**Assignment**
State only the count of lines in the listing below that hold "will".
Supplied records Block Start
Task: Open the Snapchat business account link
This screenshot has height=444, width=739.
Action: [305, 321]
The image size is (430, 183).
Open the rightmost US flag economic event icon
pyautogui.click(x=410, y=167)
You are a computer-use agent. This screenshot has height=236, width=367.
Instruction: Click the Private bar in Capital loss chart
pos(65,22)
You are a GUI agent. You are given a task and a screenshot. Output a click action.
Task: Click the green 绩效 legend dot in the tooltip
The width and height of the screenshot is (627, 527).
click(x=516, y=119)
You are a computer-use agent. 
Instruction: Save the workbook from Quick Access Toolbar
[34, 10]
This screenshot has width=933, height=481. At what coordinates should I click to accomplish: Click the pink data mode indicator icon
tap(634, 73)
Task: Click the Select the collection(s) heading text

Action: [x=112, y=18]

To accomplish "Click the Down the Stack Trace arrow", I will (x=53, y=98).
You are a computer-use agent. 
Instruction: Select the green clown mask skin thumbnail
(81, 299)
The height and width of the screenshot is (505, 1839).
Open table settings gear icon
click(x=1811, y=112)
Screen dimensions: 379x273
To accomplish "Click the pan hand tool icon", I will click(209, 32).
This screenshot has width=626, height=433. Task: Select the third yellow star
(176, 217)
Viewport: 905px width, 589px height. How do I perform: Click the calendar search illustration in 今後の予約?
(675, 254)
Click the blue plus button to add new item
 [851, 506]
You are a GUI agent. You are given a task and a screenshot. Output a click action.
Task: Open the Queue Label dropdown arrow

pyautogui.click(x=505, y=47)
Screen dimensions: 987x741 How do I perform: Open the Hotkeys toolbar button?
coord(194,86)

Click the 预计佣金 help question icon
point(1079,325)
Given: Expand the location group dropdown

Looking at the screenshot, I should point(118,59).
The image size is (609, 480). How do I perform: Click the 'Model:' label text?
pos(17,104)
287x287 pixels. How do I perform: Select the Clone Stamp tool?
Supplied records Block End
**Problem solution**
2